### [WHAT IS NEEDED]
Copy the material below word for word, starting at the line that contains "This screenshot has width=1568, height=569." and ending after the line that contains "pos(188,551)".

Material on locating words and elements:
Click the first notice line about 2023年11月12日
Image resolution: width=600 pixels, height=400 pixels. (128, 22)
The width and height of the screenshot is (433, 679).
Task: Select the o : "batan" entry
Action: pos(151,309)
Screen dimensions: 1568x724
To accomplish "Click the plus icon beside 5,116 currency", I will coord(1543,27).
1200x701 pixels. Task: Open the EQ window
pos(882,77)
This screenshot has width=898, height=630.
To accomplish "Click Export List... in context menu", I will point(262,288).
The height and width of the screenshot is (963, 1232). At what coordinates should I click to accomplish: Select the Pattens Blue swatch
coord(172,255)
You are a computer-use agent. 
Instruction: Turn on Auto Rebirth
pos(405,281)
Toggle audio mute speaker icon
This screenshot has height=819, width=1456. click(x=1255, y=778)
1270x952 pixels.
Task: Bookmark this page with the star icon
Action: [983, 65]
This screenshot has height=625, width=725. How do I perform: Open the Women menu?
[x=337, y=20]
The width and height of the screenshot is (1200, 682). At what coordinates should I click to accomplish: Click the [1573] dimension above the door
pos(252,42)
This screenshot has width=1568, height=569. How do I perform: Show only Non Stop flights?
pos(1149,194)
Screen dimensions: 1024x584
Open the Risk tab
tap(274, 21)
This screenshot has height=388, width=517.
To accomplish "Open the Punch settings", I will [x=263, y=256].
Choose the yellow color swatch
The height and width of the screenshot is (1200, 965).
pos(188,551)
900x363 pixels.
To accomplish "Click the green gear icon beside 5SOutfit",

### [REPLY TO THE EXERCISE]
This screenshot has width=1568, height=569. How do I perform: Show only Non Stop flights?
pos(1149,194)
Screen dimensions: 1024x584
Open the Risk tab
tap(274, 21)
This screenshot has height=388, width=517.
To accomplish "Open the Punch settings", I will [x=263, y=256].
Choose the yellow color swatch
The height and width of the screenshot is (1200, 965).
pos(188,551)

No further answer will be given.